As part of their commitment to support vulnerable children and help young people to fulfill their potential, they have partnered with The Prince’s Trust on a number of initiatives to address barriers to employment. Examples include their Prince’s Trust Awards that has been running for 5 years now, and recognises young people who have succeeded against the odds, improved their chances in life and had a positive impact on their local communities. They have also created 2000 new work placements across the UK to support young people at risk of long-term unemployment. Furthermore, they are in line with the UK regulations governing gender pay reporting. Women are strongly represented in their more senior positions across the company, with women compromising 54% of Assistant Vice President and above positions. Additionally, 79% of promotions globally have been earned by women.
TK Maxx strongly value their vendor relationships and have a very clear Code of Conduct that ensures vendors and their subcontractors know what they expect including working hours, safety in the workplace, wages and conditions. These include no child or forced labour, protecting employee rights on wages, working hours and freedom of association, no harassment, abuse or discrimination, etc.
Since their partnership with the Woodland Trust began back in 2004, TK Maxx and Homesense have contributed over £1 million to help plant, protect and restore native woodland in the UK. This could support the planting of 72,000 trees which have the potential to lock away approximately 17,000 tonnes of Co2 over their lifetime.
TK Maxx in the UK have invested in projects to help reduce plastic use and waste. One of them being The Ocean Cleanup, a non-profit organisation with a mission to clean the world’s oceans of plastic. They expect to clean up to 50% of plastic every five years, leading to more than a 90% reduction of pollution levels by 2040 (since 2018). They are also supporting The Plastic Collective, which turn plastic waste into income for Pacific Island communities, creating employment by training them to operate the machinery. They’ve funded two shredder machines in Bali to help recycle plastic waste and help create valuable income. Other initiatives they support include Neighbourly’s environmental and clean-up initiatives in local UK communities, and Hubbub’s Plastic Pioneers Project that develops interventions to educate children on Plastic and help reduce their usage.

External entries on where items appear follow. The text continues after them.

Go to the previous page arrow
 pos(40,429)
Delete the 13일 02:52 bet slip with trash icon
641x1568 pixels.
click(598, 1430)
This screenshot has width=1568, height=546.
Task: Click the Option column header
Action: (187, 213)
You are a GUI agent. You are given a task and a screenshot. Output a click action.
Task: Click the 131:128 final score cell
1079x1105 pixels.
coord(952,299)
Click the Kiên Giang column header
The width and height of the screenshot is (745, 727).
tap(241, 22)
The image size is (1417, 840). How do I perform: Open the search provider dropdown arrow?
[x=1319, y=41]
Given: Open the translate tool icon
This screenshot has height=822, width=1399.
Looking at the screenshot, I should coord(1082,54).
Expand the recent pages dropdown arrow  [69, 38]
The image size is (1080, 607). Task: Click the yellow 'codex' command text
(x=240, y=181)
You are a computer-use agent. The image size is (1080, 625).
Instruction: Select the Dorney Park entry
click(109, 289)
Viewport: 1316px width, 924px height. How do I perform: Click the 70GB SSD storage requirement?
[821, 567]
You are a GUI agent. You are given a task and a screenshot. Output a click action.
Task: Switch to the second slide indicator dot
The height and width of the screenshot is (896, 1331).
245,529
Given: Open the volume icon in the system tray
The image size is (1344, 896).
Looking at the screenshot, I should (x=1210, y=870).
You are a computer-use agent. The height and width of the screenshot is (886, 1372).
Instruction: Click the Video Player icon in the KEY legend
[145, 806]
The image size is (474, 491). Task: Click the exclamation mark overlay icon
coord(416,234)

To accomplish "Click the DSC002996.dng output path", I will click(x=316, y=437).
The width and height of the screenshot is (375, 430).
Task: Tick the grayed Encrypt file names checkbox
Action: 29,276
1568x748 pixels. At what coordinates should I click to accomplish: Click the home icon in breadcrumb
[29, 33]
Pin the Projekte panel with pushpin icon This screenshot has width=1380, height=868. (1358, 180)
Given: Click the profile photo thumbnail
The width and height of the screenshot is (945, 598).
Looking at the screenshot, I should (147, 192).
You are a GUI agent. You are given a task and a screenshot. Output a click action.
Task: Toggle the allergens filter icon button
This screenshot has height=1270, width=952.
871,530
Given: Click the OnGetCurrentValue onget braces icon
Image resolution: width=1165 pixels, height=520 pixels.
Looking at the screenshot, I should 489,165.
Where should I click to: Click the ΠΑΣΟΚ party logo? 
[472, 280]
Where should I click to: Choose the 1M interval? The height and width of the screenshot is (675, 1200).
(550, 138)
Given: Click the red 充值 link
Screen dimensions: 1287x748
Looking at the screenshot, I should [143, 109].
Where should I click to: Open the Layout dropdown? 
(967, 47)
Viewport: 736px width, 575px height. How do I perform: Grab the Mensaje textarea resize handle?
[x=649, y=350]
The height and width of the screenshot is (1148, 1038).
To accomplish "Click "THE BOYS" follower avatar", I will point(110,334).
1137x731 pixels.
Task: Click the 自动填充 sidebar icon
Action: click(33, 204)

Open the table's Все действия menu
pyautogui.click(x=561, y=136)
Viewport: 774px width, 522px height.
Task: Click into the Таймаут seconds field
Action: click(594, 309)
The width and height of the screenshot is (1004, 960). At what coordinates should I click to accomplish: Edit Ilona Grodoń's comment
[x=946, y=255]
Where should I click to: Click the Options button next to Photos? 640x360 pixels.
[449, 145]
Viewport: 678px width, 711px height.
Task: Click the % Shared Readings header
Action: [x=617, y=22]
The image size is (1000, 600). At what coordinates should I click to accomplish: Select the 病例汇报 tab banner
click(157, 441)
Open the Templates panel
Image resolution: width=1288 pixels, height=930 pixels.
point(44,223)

Although it is great to see such a comprehensive and extensive area of their website being populated with these initiatives, it should be noted that a 2016 report from the Wage and Hour Division revealed more issues with products sourced by TJX. After a larger investigation, it revealed wage, overtime, and record-keeping violations in 85% of cases. Some workers were even reported to make only $4 an hour. It is important to remember that the information on their website are all voluntary disclosures and don’t necessarily speak to how any of these strategies are actioned or how impactful these actions might be, and without regulation, there are few penalties for misrepresentations or fabrications.